The Invitation(82)



Later, it is his turn.

‘That night in Rome,’ he speaks into her hair, ‘why did you ask to come back to my apartment?’

‘I told you—’

‘No, you didn’t. All you said was that you had gone a little mad.’

‘I think I said, before, that I recently found out something about him. When I met him, I thought he was an International Brigadier, a man who had come to fight out of his sense of duty. They were everywhere in Madrid, at the time: every nationality, men who had come to stand up against Fascism. He let me believe it. I found out the truth a year ago, in Rome.’

*





Her





1950


It starts one day when my husband is away. He has business in Italy, now. The war, he tells me, has left it ‘wide open’ for investment.

I am in New York, at home in the apartment. There is a call from the concierge.

‘Excuse me, Mrs Truss? There’s a man here who has asked to speak to you. I think he’s from the press.’

I have been approached before by women’s magazines: will I speak to them about my decorative style, my wardrobe choices? My husband doesn’t want me to talk to them, though – he thinks it ‘tawdry’.

‘Please,’ I say, ‘tell them I’m not interested.’
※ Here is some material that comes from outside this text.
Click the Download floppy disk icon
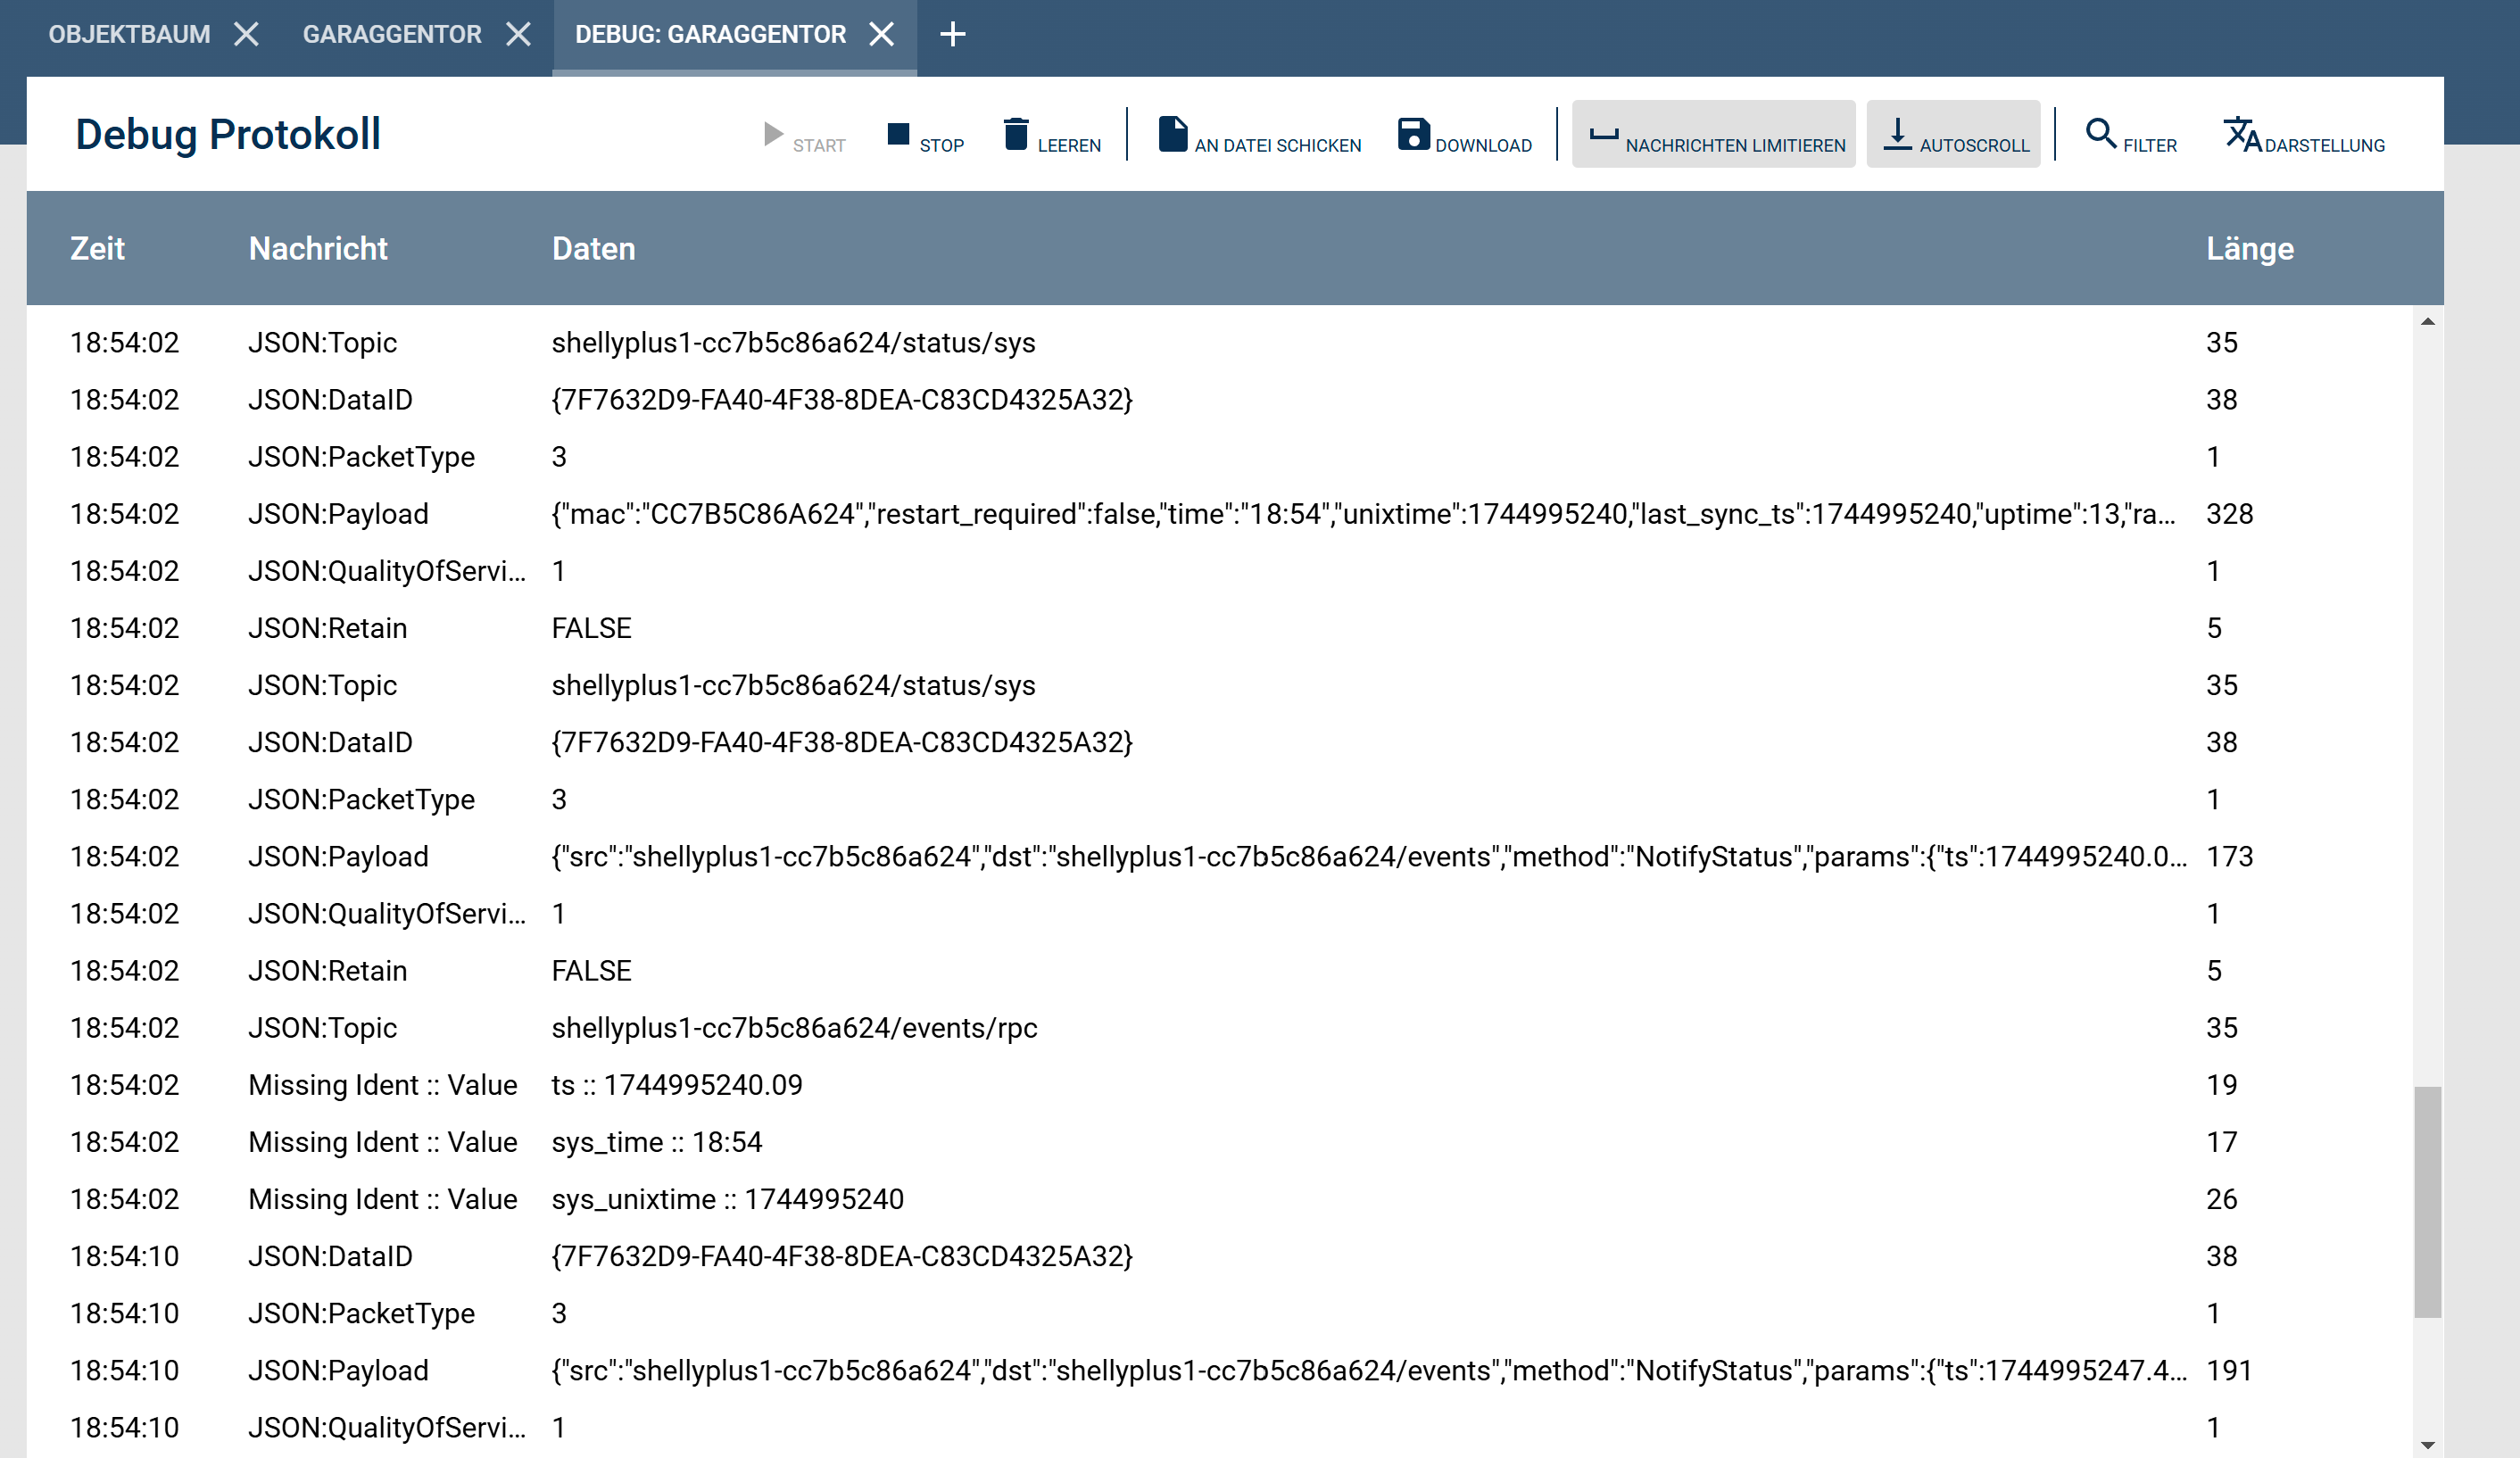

‘All right, ma’am. That’s what I said to him before – though he’s persistent. He says he has something he wants you to hear, not the other way around.’

‘Oh.’ This is new. And for some reason, I feel a small trepidation. It is like catching the trace of something rotten on the breeze. ‘No,’ I say, feeling more sure than ever now, ‘I don’t want to talk to him.’

By the afternoon the apartment, despite its size, has become oppressive. I will go for a walk in the park, I decide. In the green surrounds I move quickly, not processing my surroundings, but pleased to be doing something that may take my mind off the thing that is troubling me. It is the idea of what the man wants to tell me. It looms large in my imagination. Perhaps, after all, I should hear him out. Knowing might be better than not.

But I am afraid. Of what? Nothing. Everything.

After my walk I go to a little café that I have discovered. It is one of my secrets. I suppose it sounds ridiculous: to have a secret as benign as a place serving coffee and cake. I know he would not like the thought of me coming here. The crockery is a little worn, and not of the best sort; the cakes are served in large, inelegant slabs. They serve doughnuts, too, fat hoops crusted with thick rinds of sugar. It is all, in short, not in the best taste.

I order my doughnut and eat it quickly, furtively, licking the sugar from my fingers. I reach for the book I have brought with me, open it to read, begin to relax.

‘Excuse me, Mrs Truss?’

I look up, and know that it is him, the man who came for me at the apartment. He must have been following me. For how long? Did he wait for me until I left the building, tail me in the park?

‘It’s about your husband,’ he says, in a rush. He is quite young, I realize, and he doesn’t look unkind. But that doesn’t mean anything.

‘Please,’ I say, ‘leave me alone.’ I stand, and try to get past him. He doesn’t move at first so I have to push my way out.

‘Please, Mrs Truss. I want you to hear it from me first. It’s about your husband,’ he repeats. ‘What he was doing in Spain.’

When I hear that, I begin to run. I know that whatever it is, I don’t want to hear it.

When my husband returns, I tell him about it. ‘A man tried to speak to me, twice. He said it was about you.’

‘Oh?’

‘About Spain.’

‘He came after you?’

‘Yes. He followed me in … in the park.’

His face is frightening, though I know his anger is on my behalf. ‘Did you find out where he worked? What newspaper?’

‘No— I just tried to get away from him.’

This is the last time we speak of it. A few days later, my husband asks if I want to go with him this time, back to Italy.

‘Why do you need to go back so soon?’

‘Everything is being set up – it’s a delicate time. But I thought it would be pleasant to get away together, anyway. We can go to Rome.’

‘I haven’t been to Europe since I left.’

‘Even more of a reason, then. It’s time you did.’

We spend two days together in Rome, being driven around the city’s sights by a chauffeur: the Pantheon, the Colosseum. The roads are frenetic, screeching chaos, and it feels sometimes that we are being assaulted on all sides by traffic. Our driver swears, gesticulates. I feel queasy in the back seat, seeing the city slide by behind glass. I suggest to my husband that perhaps we might walk for a day instead, but he tells me that it is a dirty place – I would ruin my shoes – and full of pickpockets and worse.

On the third day, in the Bulgari showroom, he has the shop girl fasten various necklaces around my neck. The one he chooses for me – emerald – is beautiful. It is also the heaviest, and I have to make an effort to keep my head lifted.

‘You know what people will understand,’ he says, ‘when they see you wearing this?’